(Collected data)
....................

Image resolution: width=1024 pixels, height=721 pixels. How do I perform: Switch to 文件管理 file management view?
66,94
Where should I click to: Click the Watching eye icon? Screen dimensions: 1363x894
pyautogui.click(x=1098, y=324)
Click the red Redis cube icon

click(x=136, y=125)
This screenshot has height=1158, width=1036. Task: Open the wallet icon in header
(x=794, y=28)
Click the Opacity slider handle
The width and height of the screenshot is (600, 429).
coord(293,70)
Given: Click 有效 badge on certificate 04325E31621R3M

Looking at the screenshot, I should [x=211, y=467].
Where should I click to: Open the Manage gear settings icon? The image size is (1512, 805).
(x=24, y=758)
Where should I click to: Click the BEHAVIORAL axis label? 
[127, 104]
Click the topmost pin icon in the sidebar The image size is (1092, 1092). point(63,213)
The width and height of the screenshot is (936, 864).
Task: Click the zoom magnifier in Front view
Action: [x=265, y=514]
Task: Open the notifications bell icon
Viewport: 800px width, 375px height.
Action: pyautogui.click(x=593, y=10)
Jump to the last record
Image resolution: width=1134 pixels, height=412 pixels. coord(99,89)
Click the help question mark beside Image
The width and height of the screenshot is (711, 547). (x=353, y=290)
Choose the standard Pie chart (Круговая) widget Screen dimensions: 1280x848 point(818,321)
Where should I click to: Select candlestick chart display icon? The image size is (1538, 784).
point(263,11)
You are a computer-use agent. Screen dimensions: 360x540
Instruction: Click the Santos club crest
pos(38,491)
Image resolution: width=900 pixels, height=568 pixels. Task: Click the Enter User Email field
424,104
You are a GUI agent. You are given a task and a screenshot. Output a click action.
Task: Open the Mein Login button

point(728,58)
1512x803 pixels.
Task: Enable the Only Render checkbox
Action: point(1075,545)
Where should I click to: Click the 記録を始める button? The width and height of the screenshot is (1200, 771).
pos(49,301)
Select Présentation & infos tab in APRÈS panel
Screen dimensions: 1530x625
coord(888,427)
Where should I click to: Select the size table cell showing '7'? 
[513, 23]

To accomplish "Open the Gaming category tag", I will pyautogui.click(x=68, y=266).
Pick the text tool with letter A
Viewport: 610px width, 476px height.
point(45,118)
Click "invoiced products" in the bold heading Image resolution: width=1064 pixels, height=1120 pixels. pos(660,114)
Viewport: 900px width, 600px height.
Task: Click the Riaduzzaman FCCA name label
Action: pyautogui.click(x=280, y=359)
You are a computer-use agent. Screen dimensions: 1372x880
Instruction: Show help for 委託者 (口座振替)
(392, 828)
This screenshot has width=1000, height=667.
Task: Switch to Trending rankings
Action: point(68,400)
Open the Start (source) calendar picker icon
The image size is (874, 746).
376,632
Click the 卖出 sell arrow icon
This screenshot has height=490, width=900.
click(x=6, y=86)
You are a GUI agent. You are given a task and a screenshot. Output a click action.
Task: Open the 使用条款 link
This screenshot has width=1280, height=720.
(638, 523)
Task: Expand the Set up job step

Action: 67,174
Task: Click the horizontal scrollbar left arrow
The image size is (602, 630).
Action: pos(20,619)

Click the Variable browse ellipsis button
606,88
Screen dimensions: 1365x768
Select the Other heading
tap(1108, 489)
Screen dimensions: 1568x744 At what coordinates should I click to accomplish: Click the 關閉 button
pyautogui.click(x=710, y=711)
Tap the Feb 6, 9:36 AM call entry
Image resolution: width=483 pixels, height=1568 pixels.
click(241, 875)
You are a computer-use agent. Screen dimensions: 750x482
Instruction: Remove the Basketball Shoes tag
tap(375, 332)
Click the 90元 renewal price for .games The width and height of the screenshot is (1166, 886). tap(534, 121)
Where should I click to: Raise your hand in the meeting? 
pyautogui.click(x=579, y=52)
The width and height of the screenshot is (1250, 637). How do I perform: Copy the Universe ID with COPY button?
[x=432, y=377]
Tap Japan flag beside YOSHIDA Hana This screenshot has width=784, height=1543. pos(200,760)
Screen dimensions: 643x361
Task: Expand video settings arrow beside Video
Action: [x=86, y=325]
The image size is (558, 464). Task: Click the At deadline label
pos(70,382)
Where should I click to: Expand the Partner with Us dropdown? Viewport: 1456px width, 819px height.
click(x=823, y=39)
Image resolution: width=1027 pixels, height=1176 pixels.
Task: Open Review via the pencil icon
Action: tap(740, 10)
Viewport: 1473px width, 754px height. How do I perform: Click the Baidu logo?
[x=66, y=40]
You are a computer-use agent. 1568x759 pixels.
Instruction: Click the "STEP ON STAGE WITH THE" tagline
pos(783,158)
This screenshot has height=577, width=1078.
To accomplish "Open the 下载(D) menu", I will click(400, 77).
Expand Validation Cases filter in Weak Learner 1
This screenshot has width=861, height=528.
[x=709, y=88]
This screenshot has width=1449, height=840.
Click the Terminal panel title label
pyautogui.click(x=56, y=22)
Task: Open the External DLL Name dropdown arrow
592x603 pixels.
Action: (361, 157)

....................

From the line containing "Screen dimensions: 1568x744" through the last line of the records above, reproduce every line exactly.

Screen dimensions: 1568x744 At what coordinates should I click to accomplish: Click the 關閉 button
pyautogui.click(x=710, y=711)
Tap the Feb 6, 9:36 AM call entry
Image resolution: width=483 pixels, height=1568 pixels.
click(241, 875)
You are a computer-use agent. Screen dimensions: 750x482
Instruction: Remove the Basketball Shoes tag
tap(375, 332)
Click the 90元 renewal price for .games The width and height of the screenshot is (1166, 886). tap(534, 121)
Where should I click to: Raise your hand in the meeting? 
pyautogui.click(x=579, y=52)
The width and height of the screenshot is (1250, 637). How do I perform: Copy the Universe ID with COPY button?
[x=432, y=377]
Tap Japan flag beside YOSHIDA Hana This screenshot has width=784, height=1543. pos(200,760)
Screen dimensions: 643x361
Task: Expand video settings arrow beside Video
Action: [x=86, y=325]
The image size is (558, 464). Task: Click the At deadline label
pos(70,382)
Where should I click to: Expand the Partner with Us dropdown? Viewport: 1456px width, 819px height.
click(x=823, y=39)
Image resolution: width=1027 pixels, height=1176 pixels.
Task: Open Review via the pencil icon
Action: tap(740, 10)
Viewport: 1473px width, 754px height. How do I perform: Click the Baidu logo?
[x=66, y=40]
You are a computer-use agent. 1568x759 pixels.
Instruction: Click the "STEP ON STAGE WITH THE" tagline
pos(783,158)
This screenshot has height=577, width=1078.
To accomplish "Open the 下载(D) menu", I will click(400, 77).
Expand Validation Cases filter in Weak Learner 1
This screenshot has width=861, height=528.
[x=709, y=88]
This screenshot has width=1449, height=840.
Click the Terminal panel title label
pyautogui.click(x=56, y=22)
Task: Open the External DLL Name dropdown arrow
592x603 pixels.
Action: (361, 157)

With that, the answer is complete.